Monday, June 22, 2009

Down the Drain

It began with a slow drain and progressed to a clogged drain. Apparently, there was a little hole somewhere because the sink would be clear by morning. Using it didn't fill the drain immediately, suggesting the clog was down the line a bit.

Over the next few days, I used my usual earth-friendly techniques for clearing the drain. Baking soda followed by vinegar gave a satisfying eruption which I reasoned was sure to burst through most clogs. Indeed, it had worked several times in the past. I followed that with pots of boiling water. There was no change so I unleashed my ultimate weapon - industrial strength degreaser. Nothing. It was time to resort to manpower, or woman power as the case may be.

I assembled my tools and tried to open the trap under the sink. There is a pipe with an inner plug that must be unscrewed. I settled on the flat end of a long file to turn the plug. It inched around but not enough to open. The file was too long. I went to the local hardware store to see if there were a special tool for this job. No one had ever heard of such a contraption, or such a tool. I looked on my own and found a mini-crowbar. A cute little piece pushing to make the 6" mark. The plug turned some more, but I could not get it out.

Fortunately, Gunner and family are staying with me but had been out of town during my early trials. On their return, Gunner easily turned the plug and inserted the snake, all 15? - 25? feet of it. He replaced the plug and tried the sink. Still stopped up. It was time to give up and call the plumber.

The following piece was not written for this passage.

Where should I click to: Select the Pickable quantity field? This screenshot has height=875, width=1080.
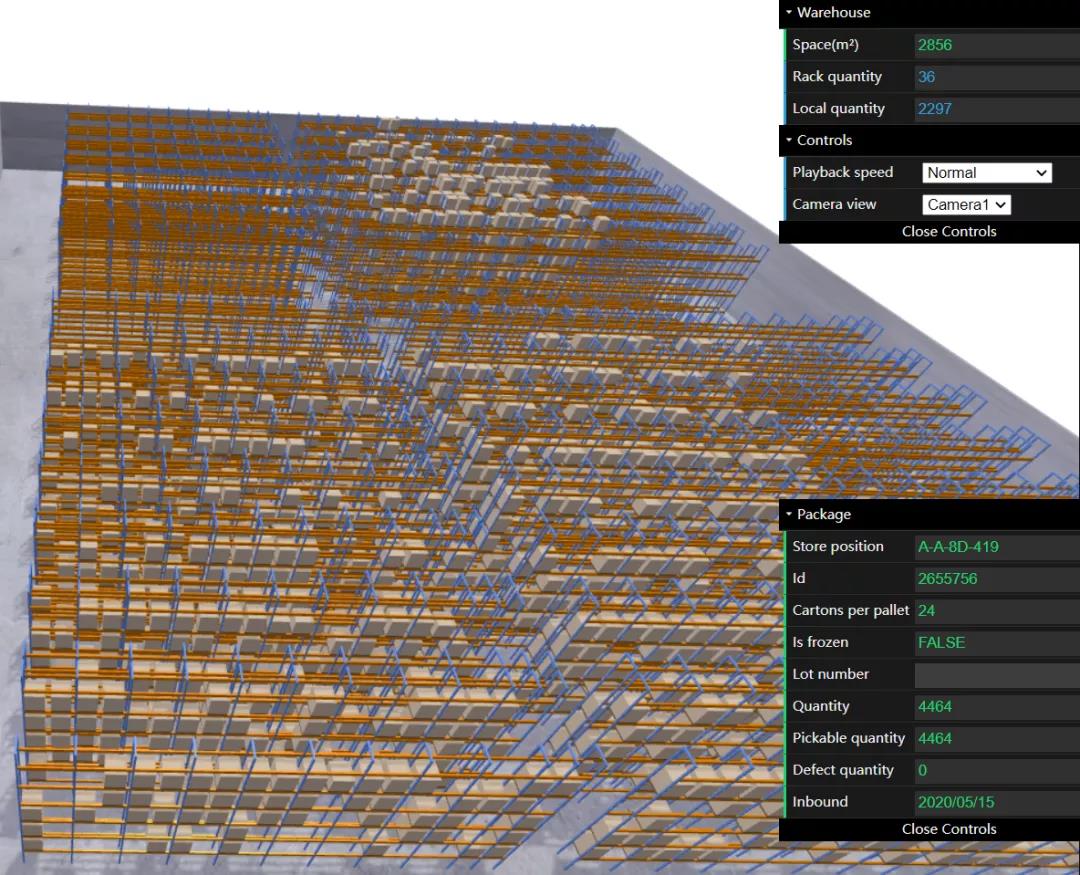coord(997,738)
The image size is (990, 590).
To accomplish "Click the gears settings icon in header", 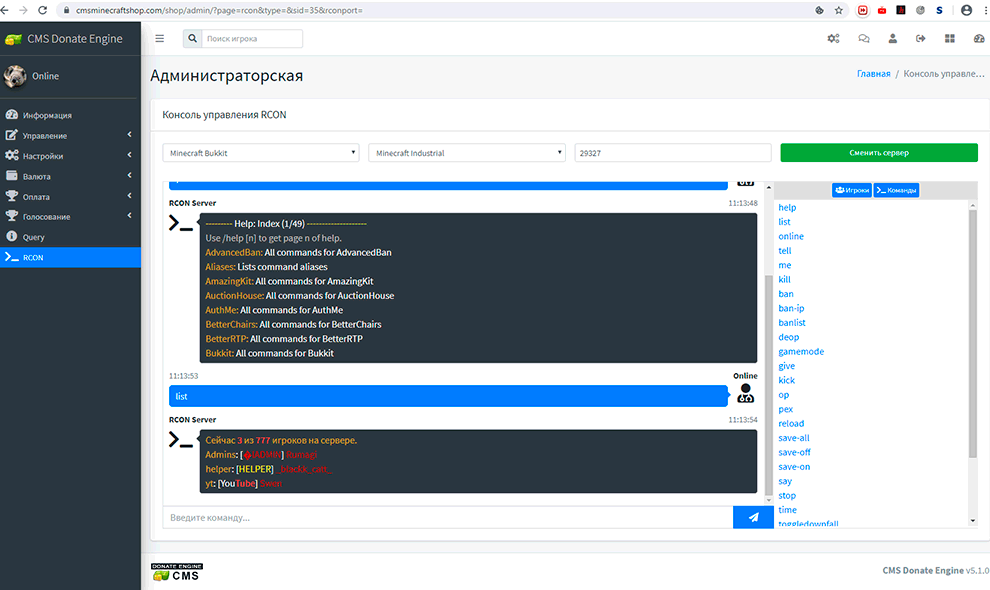I will (x=833, y=39).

The plumber was a genial fellow who wanted "to do things right."
"The garbage disposal was put in on the wrong side," he told me. "The pipes were put together with chrome fittings where it should have been plastic." He would "have to remove the garbage disposal to be able to access the tap with his snake."
"Well, the last time I had a plumber out, he didn't have to do that," I protested.
"Also, one part of the PVC pipe was bad and needed to be replaced. I can do it for free if there is one on my truck, but it will be $49.00 if I have to get one."
"For an 8" plastic pipe?"
He could replace everything and make it "right" for about $250.
"What would that do for me?" I asked.
"Well, it would make it easier for the plumber to get to the trap," he answered. "I will have to charge you for taking it off next time."
Mr Super Plumber used his ultra-snake in the pipe of the trap.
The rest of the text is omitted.